— Request A —
In the GKE upgrade runbook, condense the paragraph beginning "Now that the cluster and node pools have been upgraded" into one shorter statement that keeps its main facts.
— Request B —
Rename "terraform" to "OpenTofu" in the GKE upgrade runbook, giving everything from "To confirm the" down to "to at minimum.".
— Request C —
According to the GKE upgrade runbook, how long can the upgrade of the Kubernetes masters take?

[Passage to read start]

To upgrade our GKE Cluster <CLUSTER> to <VERSION>.

Part of <INSERT LINK TO GKE Upgrade Issue>

  • Use the gcloud cli to upgrade the Kubernetes masters only. They must be done before any of the node pools are done.
gcloud --project <PROJECT> container clusters upgrade <CLUSTER> --cluster-version=<VERSION> --master --region us-east1

This operation can take up to 40 minutes or so. Once it has been done, you can confirm the new version is running on the masters by pointing your kubectl to the cluster and running

kubectl version

Specifically looking for Server Version. Remember to be connected to the target cluster. Instructions for this are here

  • First list all the node pools of the cluster
gcloud --project <PROJECT> container node-pools list --cluster <CLUSTER> --region us-east1

And make a note of the names of all the node pools. Each node pool will need it’s own step documented as below

Note with auto-upgrades enabled on all our clusters, this step really is optional. The default and best solution is to just let nodes auto-upgrade at their leisure.

  • Upgrade the node pool by running the following command
gcloud --project <PROJECT> container clusters upgrade <CLUSTER> --cluster-version=<VERSION> --node-pool <NODE POOL NAME> --region us-east1

Note this operation can take multiple hours for a node pool, depending on the size and workloads running on it.

To confirm the node pool has been upgraded, use gcloud to list all the node pools and look at the NODE_VERSION column and confirm the version is correct.

gcloud --project <PROJECT> container node-pools list --cluster <CLUSTER> --region us-east1

Step 4: Update terraform references to new minimum version

Section titled “Step 4: Update terraform references to new minimum version”

Now that the cluster and node pools have been upgraded, we need to do an update in terraform to set the minimum Kubernetes version for that cluster via our gke modules kubernetes_version parameter. This ensures that should the cluster need to be rebuilt for any reason, it will be be built running the version that we have upgraded to at minimum.

Open an MR against the terraform repo, for the cluster in question (it’s either in gke-regional.tf or gke-zonal.tf) to bump the kubernetes_version parameter to the Kubernetes minor version we just upgraded to. E.g. if we just upgraded to 1.18.12-gke.1206 change the parameter in terraform to 1.18

  • MR <Merge Request> to be applied via terraform to lock cluster to minimum as new version

Once all clusters have been upgraded to a new version, we should look at all our kubernetes deployment tooling repositories under https://cloud.google.com/kubernetes-engine/docs/release-notes-regular and open issues/MRs against them to upgrade the version of kubectl they are using to match the new minor version.

[Passage to read end]
[Data excerpt start]

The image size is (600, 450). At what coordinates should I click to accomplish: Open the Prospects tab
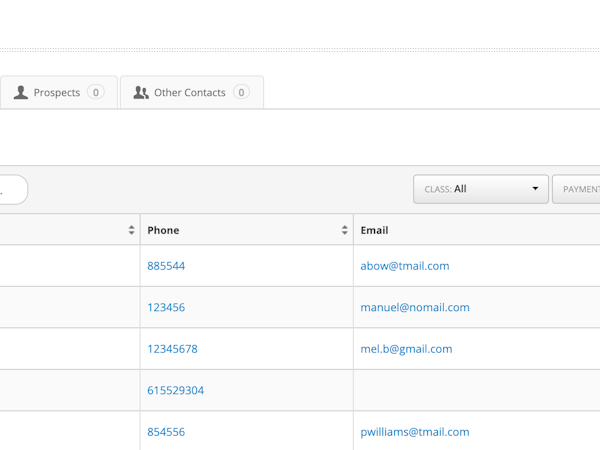pyautogui.click(x=58, y=93)
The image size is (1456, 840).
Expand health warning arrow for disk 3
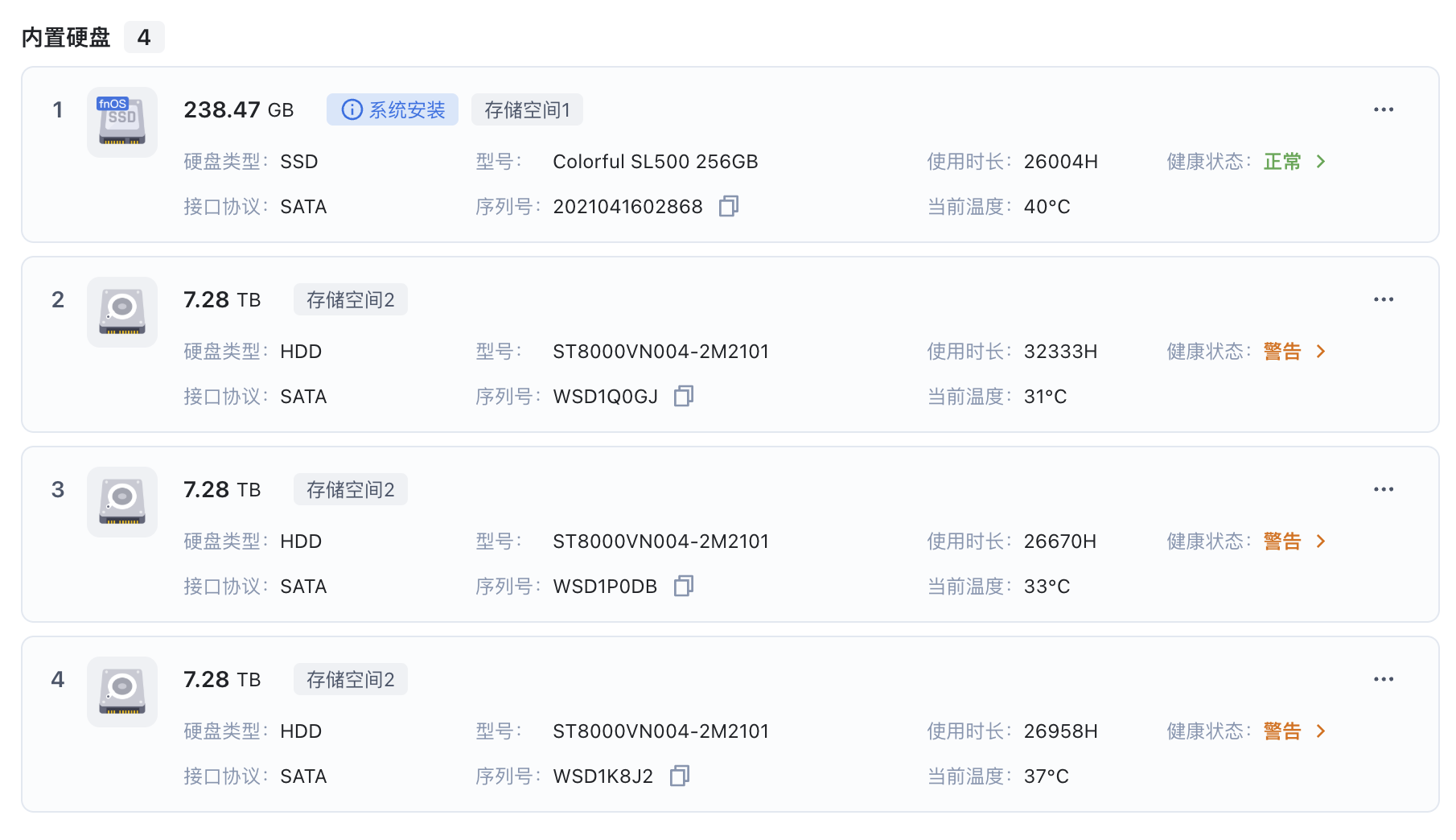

[Data excerpt end]

— Complete output A —
After the cluster and node pools are upgraded, set the cluster's minimum Kubernetes version in terraform through the gke module's kubernetes_version parameter, so that any rebuild of the cluster runs at least the upgraded version.

— Complete output B —
To confirm the node pool has been upgraded, use gcloud to list all the node pools and look at the NODE_VERSION column and confirm the version is correct.

gcloud --project <PROJECT> container node-pools list --cluster <CLUSTER> --region us-east1

Step 4: Update OpenTofu references to new minimum version

Section titled “Step 4: Update OpenTofu references to new minimum version”

Now that the cluster and node pools have been upgraded, we need to do an update in OpenTofu to set the minimum Kubernetes version for that cluster via our gke modules kubernetes_version parameter. This ensures that should the cluster need to be rebuilt for any reason, it will be be built running the version that we have upgraded to at minimum.

— Complete output C —
Up to 40 minutes or so.